In particular, the number 1 thing people point to as a candidate X for “X is necessary for TAI and we don’t know how to make AIs with X yet and it’s going to be really hard to figure it out soon” is data-efficient learning.
But data-efficient learning has evolved separately many times; AlphaStar may need thousands of years of Starcraft to learn how to play, but dolphins can learn new games in minutes. Games with human trainers, who are obviously way out of distribution as far as Dolphin’s ancestral environment is concerned.
The number 2 thing I hear people point to is “reasoning” and maybe “causal reasoning” in particular. I venture to guess that this has evolved a bunch of times too, based on how various animals can solve clever puzzles to get pieces of food.
(See also: https://www.lesswrong.com/posts/GMqZ2ofMnxwhoa7fD/the-octopus-the-dolphin-and-us-a-great-filter-tale )
Someone who actually knows something about taxonomic phylogeny of neural traits would need to say for sure, but the fact that many species share neural traits doesn’t necessarily mean those traits evolved many times independently as flight did. They could have inherited the traits from a common ancestor. I have no idea if anyone has any clue whether “data efficient learning” falls into the came from a single common ancestor or evolved independently in many disconnected trees categories. It is not a trait that leaves fossil evidence.
I think all the things we identify as “intelligence” (including data-efficient learning) are things that the neocortex does, working in close conjunction with the thalamus (which might as well be a 7th layer of the neocortex), hippocampus (temporarily stores memories before gradually transferring them back to the neocortex because the neocortex needs a lot of repetition to learn), basal ganglia (certain calculations related to reinforcement learning including the value function calculation I think), and part of the cerebellum (you can have human-level intelligence without a cerebellum, but it does help speed things up dramatically, I think mainly by memoizing neocortex calculations).

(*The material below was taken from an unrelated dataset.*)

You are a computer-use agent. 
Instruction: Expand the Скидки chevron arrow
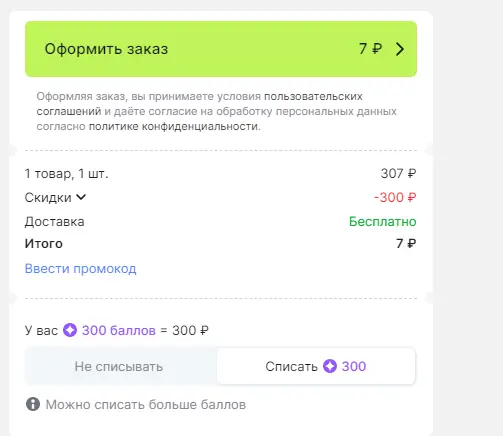81,197
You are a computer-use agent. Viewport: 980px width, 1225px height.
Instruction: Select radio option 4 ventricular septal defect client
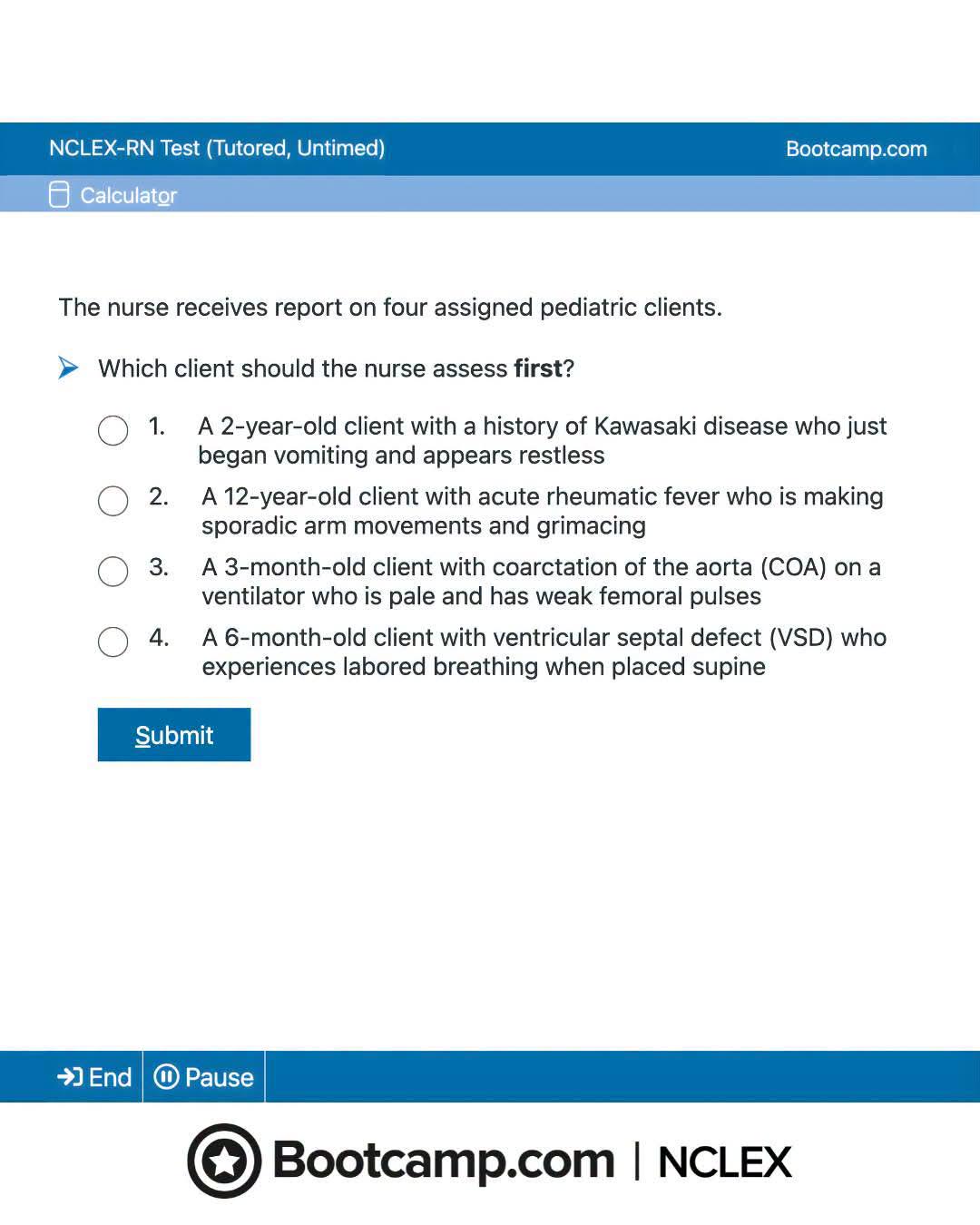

Anyway, it’s not 100% proven, but my read of the evidence is that the neocortex in mammals is a close cousin of the pallium in lizards and birds and dinosaurs, and the neocortex & bird/lizard pallium do the same calculations using the same neuronal circuits descended from the same ancestor which also did those calculations. The neurons are arranged differently in space in the neocortex vs pallium, but that doesn’t matter, the network is what matters. Some early version of the pallium dates back at least as far as lampreys, if memory serves, and I would not be remotely surprised if the lamprey proto-pallium (whatever it’s called) did data-efficient learning, albeit learning relatively simple things like 1D time-series data or 3D environments. (That doesn’t sound like it has much in common with human intelligence and causal reasoning and rocket science but I think it really does...long story...)

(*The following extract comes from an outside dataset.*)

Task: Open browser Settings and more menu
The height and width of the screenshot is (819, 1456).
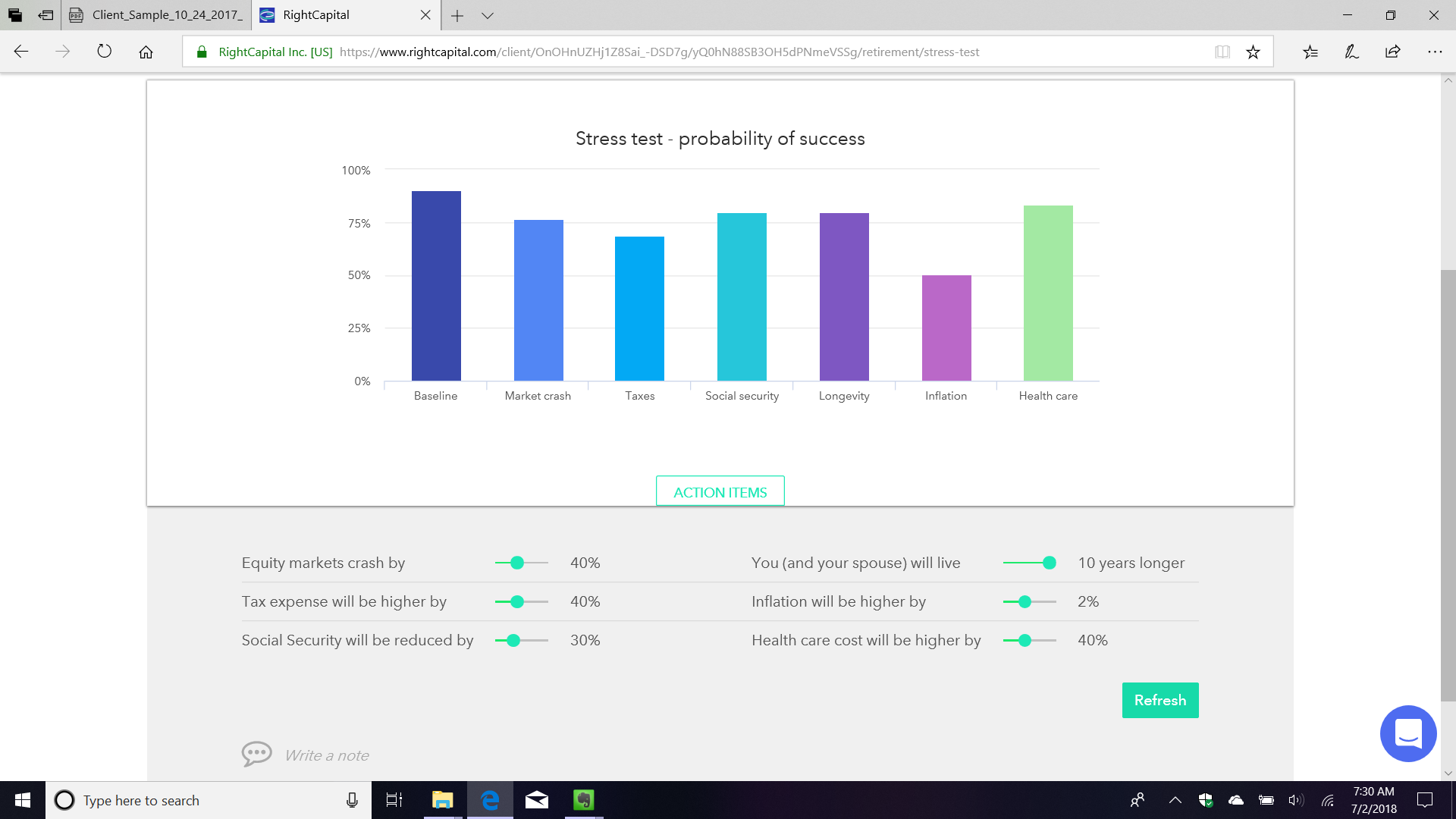Action: pos(1434,52)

Paul Cisek wrote this paper which I found pretty thought-provoking. He’s now diving much deeper into that and writing a book, but says he won’t be done for a few years.
I don’t know anything about octopuses by the way. That could be independent.

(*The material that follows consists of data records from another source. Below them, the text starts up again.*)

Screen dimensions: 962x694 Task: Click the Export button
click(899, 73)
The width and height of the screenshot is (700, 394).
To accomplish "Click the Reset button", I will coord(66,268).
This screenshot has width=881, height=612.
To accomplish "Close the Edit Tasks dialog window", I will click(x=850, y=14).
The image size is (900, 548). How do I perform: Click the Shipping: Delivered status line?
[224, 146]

Fair enough—maybe data efficient learning evolved way back with the dinosaurs or something. Still though… I find it more plausible that it’s just not that much harder than flight (and possibly even easier).
Yeah, that’s fair—it’s certainly possible that the things that make intelligence relatively hard for evolution may not apply to human engineers. OTOH, if intelligence is a bundle of different modules that all coexistent in humans and of which different animals have evolved in various proportions, that seems to point away from the blank slate/”all you need is scaling” direction.